Abstract Temperature is a critical factor affecting the performance and safety of battery packs of electric vehicles (EVs). The design of liquid cooling plates based on mini-channels has always been the research hotspots of battery thermal management systems (BTMS). This paper investigates the effect of adding vortex generators (VGs) to the liquid cooling channel on the heat dissipation capacity and temperature uniformity of the battery. The shape of the vortex generators (triangle, trapezoid, and semicircle), placement position (middle, inlet, and outlet of the channel), different flowrates, and different numbers of channels on the heat dissipation of the battery are systematically analyzed.
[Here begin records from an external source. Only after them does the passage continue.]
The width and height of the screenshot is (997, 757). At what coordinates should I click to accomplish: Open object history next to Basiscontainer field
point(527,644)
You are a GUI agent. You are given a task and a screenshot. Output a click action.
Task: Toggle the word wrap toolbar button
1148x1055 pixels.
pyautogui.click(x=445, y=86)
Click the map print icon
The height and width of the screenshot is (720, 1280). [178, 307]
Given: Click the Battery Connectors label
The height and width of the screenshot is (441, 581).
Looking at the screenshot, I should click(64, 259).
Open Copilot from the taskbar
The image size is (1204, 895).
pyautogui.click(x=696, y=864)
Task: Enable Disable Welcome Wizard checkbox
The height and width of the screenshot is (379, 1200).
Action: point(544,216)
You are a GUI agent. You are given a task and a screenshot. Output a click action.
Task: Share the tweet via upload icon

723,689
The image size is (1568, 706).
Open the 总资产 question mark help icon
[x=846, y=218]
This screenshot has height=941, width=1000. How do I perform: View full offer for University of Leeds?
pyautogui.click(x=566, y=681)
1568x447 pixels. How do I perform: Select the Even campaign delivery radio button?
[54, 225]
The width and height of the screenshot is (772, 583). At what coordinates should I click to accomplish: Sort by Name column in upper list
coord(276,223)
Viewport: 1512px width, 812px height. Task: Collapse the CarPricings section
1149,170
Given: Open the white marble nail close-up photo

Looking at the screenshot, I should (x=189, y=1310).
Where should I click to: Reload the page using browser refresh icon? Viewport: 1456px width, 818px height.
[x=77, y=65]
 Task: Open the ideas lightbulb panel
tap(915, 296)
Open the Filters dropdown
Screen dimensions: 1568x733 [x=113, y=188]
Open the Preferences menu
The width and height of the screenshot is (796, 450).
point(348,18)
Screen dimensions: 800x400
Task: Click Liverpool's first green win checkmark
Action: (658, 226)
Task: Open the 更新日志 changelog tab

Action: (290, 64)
The research results indicate that (1) compared to the triangular and trapezoidal vortex generators, the semicircular vortex generators have a lower cost in terms of pressure drop while maintaining the same heat dissipation efficiency. The pressure drop of the semicircular vortex generators is 15.89% less than that of the trapezoidal vortex generators and 20.49% less than that of the triangular vortex generators. (2) The effect of adding vortex generators is more obvious when the flowrate is small in the cooling channels. When the flow velocity is 0.025 m/s, the heat dissipation performance can be increased by 7.4%. (3) When the cross-sectional area of the inlet is fixed, the heat dissipation effect of more channels is better. The average temperature of three and seven cooling channels decreases from 311.23 K to 310.07 K, with a decrease of 8.87%. (4) The temperature difference can be effectively reduced when the vortex generators are concentrated near the outlet of the flow outlet. Its temperature difference is 1.8 K lower than that when the vortex generators are placed near the inlet, with a decrease of 10.5%.